Mortadelo viaja en metro
Hoy no hay quién despierte a Ele minúscula, que de madrugada me ofreció una exhibición de samba. De modo que le pongo el forro polar sobre el pijama, me la echo encima y me la llevo. Soy una cama.
Con tela de tapicería de Ikea, me he hecho una falda. Subo las escaleras del metro y oigo: _Mira juan, nuestro sofá. Soy un sofá. Un chico muy joven de los de noalaguerra me mira insistente. Le gustarán los sofás.
Han puesto pantallas en los andenes del metro. Subo al vagón. El proyector emite sus imágenes sobre mí. Los viajeros me miran. Soy una tele.
El metro va a rebosar, soy pisoteada varias veces. Soy una alfombra.
Me he sentado a cenar con 1 metro cúbico de ensalada. Me lo como. Soy una pelota de playa. Lucía me mira, abre un cajón, saca su bañador y se lo coloca como puede, sobre la cabeza. Su mirara lo corrobora. _Eres una pelota de playa.
Me transformo. Soy Mortadelo.
Hoy es 14 de mayo, si fuera yo sería mi santo y mi aniversario de boda. Y tal vez la nostalgia, con banda sonora de Van Morrison me hubiera puesto triste.
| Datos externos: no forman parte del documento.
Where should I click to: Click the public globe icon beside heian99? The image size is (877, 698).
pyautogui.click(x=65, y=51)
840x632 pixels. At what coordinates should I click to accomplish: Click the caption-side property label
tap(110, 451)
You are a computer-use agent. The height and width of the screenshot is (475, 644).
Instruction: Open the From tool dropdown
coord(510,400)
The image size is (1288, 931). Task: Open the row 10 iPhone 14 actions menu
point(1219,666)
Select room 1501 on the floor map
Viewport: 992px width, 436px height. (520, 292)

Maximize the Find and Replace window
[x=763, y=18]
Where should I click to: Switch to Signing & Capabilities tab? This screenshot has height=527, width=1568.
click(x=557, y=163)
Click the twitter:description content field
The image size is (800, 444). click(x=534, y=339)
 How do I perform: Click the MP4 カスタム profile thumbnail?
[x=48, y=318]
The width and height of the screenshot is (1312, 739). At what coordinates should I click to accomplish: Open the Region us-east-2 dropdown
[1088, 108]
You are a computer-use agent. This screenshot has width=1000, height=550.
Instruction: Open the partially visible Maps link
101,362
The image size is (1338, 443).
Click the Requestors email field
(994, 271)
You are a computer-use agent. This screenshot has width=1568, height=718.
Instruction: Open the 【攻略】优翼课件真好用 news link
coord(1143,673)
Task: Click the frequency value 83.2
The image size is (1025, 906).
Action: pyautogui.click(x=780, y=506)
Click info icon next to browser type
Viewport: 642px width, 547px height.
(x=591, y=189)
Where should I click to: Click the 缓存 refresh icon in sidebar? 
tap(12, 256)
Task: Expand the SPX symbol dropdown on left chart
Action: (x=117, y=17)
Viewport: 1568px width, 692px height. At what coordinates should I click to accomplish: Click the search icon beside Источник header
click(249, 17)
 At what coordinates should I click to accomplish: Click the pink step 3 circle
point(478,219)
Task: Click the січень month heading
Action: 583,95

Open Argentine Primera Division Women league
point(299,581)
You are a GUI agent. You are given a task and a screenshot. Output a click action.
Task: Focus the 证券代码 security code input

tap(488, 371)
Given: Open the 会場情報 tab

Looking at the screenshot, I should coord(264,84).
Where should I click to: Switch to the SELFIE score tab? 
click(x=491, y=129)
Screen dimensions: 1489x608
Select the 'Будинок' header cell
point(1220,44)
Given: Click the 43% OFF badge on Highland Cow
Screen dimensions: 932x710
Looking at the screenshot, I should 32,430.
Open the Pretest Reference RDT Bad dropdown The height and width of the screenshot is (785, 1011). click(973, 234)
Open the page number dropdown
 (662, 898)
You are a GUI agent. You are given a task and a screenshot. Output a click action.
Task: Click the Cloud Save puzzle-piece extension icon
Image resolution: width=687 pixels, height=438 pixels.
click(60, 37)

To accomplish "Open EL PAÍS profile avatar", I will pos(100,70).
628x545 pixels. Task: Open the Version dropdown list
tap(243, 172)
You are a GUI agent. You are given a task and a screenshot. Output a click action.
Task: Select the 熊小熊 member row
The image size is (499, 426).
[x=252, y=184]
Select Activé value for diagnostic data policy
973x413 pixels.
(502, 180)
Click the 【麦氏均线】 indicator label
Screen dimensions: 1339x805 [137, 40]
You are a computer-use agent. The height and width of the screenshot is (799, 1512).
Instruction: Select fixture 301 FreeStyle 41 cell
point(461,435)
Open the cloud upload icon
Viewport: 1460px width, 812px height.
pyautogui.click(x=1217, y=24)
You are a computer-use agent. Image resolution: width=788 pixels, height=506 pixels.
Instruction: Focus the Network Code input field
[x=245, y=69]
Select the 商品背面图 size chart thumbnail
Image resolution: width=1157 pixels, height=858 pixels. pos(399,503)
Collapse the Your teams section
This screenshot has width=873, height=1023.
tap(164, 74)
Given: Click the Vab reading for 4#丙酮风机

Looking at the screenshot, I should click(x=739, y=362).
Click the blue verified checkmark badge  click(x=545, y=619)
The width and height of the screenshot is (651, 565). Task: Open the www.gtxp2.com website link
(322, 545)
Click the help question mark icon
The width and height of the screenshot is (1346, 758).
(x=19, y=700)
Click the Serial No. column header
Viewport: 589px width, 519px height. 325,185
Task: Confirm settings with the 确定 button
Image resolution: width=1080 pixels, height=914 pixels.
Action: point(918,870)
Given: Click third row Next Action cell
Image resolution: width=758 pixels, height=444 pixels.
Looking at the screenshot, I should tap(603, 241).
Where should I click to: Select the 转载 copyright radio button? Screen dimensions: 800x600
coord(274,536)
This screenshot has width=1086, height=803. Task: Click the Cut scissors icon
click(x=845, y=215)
Pero Mortadelo nunca tuvo sitio en el santoral, ni mucho menos estuvo casado, ¿de quién se va a enamorar Motadelo?. Es una suerte.
Fenomenos inexplicables: Viajo en la líneal 10. Como aviso del cierre de puertas suena el pitido psicopata de la película Psicosis. Juro que es verdad.